Abstract GATA-1 is a major transcription factor of the erythroid lineage that has been implicated in the induced expression of a variety of red cell-specific genes during terminal differentiation of murine erythroleukemia cells. Although the GATA-1 protein is present at nearly equal levels before and after differentiation of murine erythroleukemia cells, in this study it was found that in the early commitment stages of the differentiation program there is a transient decrease in the GATA-1 mRNA and DNA binding activity levels due to a temporary block in transcription of the gene. Moreover, using a whole cell extraction procedure it was discovered that murine erythroleukemia cells contain a second GATA binding activity (denoted GATA-rel) which appears to be distinct from the GATA-1 factor based on its non-reactivity to two GATA-1 antisera.

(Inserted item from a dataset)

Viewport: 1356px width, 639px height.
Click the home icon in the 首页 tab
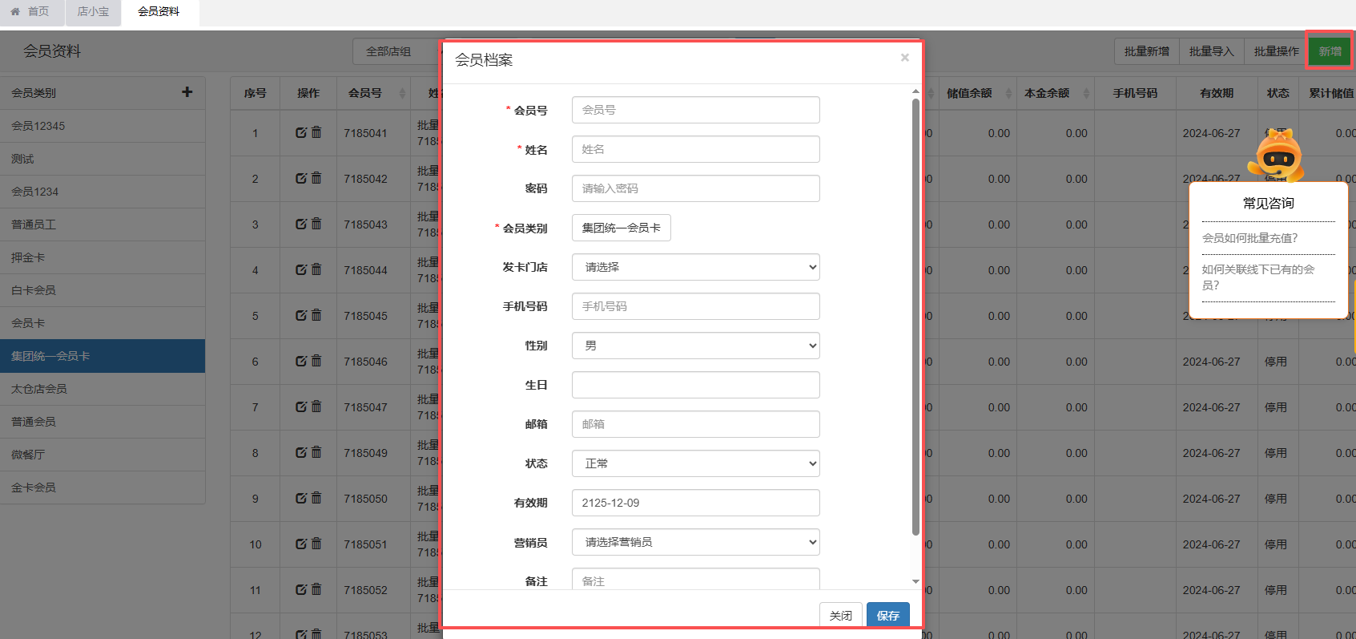click(15, 12)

This protein has a limited tissue specificity, as it could not be detected in extracts from CHO, NIH 3T3, or COS cells. Similarly to the GATA-1 DNA-binding activity, the GATA-rel activity decreased during the early stages of differentiation. However, unlike GATA-1, GATA-rel activity did not return to pre-induced levels at later times. These results suggest that changes in gene expression during erythroid terminal differentiation may involve an interplay on levels of different GATA-binding factors.